__Dataset content__
[start]

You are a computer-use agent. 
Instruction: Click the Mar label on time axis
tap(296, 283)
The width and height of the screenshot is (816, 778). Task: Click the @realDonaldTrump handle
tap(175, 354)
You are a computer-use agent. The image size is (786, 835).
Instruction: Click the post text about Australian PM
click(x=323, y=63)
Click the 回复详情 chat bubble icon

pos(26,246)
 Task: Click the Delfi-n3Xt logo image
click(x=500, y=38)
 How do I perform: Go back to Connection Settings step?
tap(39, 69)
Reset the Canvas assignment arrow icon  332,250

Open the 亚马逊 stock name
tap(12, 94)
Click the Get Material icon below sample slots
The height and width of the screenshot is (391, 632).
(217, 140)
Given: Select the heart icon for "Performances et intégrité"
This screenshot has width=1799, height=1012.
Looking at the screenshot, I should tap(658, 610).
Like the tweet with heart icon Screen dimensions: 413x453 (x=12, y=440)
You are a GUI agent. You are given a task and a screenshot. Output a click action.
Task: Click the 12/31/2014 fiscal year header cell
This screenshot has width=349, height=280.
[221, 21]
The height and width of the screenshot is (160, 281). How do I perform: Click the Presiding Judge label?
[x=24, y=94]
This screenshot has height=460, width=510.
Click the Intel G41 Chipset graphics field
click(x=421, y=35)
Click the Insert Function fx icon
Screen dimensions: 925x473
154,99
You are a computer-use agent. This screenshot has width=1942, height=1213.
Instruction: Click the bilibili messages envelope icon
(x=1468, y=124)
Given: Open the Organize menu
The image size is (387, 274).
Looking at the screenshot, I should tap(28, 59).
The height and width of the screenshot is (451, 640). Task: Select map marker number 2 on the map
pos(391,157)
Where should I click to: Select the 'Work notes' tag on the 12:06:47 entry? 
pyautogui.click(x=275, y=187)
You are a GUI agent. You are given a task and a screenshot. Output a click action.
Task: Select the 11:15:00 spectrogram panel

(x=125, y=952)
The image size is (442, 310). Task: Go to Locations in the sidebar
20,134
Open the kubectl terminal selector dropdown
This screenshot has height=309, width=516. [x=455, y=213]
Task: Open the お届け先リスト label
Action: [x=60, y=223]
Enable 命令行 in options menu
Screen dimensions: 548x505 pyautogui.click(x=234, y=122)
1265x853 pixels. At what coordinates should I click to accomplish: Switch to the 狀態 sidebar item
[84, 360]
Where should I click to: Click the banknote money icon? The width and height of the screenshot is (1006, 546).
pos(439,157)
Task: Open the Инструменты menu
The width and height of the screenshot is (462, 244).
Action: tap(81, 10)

[end]

__Problem requirements__
Give the stretch from the line containing "The width and height of the screenshot is (816, 778)." through the line containing "Looking at the screenshot, I should tap(28, 59).", both included, as a Markdown table with the columns No. and Text, numbering each line and omitting blank lines.

__Answer to the task__
| No. | Text |
|---|---|
| 1 | The width and height of the screenshot is (816, 778). Task: Click the @realDonaldTrump handle |
| 2 | tap(175, 354) |
| 3 | You are a computer-use agent. The image size is (786, 835). |
| 4 | Instruction: Click the post text about Australian PM |
| 5 | click(x=323, y=63) |
| 6 | Click the 回复详情 chat bubble icon |
| 7 | pos(26,246) |
| 8 |  Task: Click the Delfi-n3Xt logo image |
| 9 | click(x=500, y=38) |
| 10 |  How do I perform: Go back to Connection Settings step? |
| 11 | tap(39, 69) |
| 12 | Reset the Canvas assignment arrow icon  332,250 |
| 13 | Open the 亚马逊 stock name |
| 14 | tap(12, 94) |
| 15 | Click the Get Material icon below sample slots |
| 16 | The height and width of the screenshot is (391, 632). |
| 17 | (217, 140) |
| 18 | Given: Select the heart icon for "Performances et intégrité" |
| 19 | This screenshot has width=1799, height=1012. |
| 20 | Looking at the screenshot, I should tap(658, 610). |
| 21 | Like the tweet with heart icon Screen dimensions: 413x453 (x=12, y=440) |
| 22 | You are a GUI agent. You are given a task and a screenshot. Output a click action. |
| 23 | Task: Click the 12/31/2014 fiscal year header cell |
| 24 | This screenshot has width=349, height=280. |
| 25 | [221, 21] |
| 26 | The height and width of the screenshot is (160, 281). How do I perform: Click the Presiding Judge label? |
| 27 | [x=24, y=94] |
| 28 | This screenshot has height=460, width=510. |
| 29 | Click the Intel G41 Chipset graphics field |
| 30 | click(x=421, y=35) |
| 31 | Click the Insert Function fx icon |
| 32 | Screen dimensions: 925x473 |
| 33 | 154,99 |
| 34 | You are a computer-use agent. This screenshot has width=1942, height=1213. |
| 35 | Instruction: Click the bilibili messages envelope icon |
| 36 | (x=1468, y=124) |
| 37 | Given: Open the Organize menu |
| 38 | The image size is (387, 274). |
| 39 | Looking at the screenshot, I should tap(28, 59). |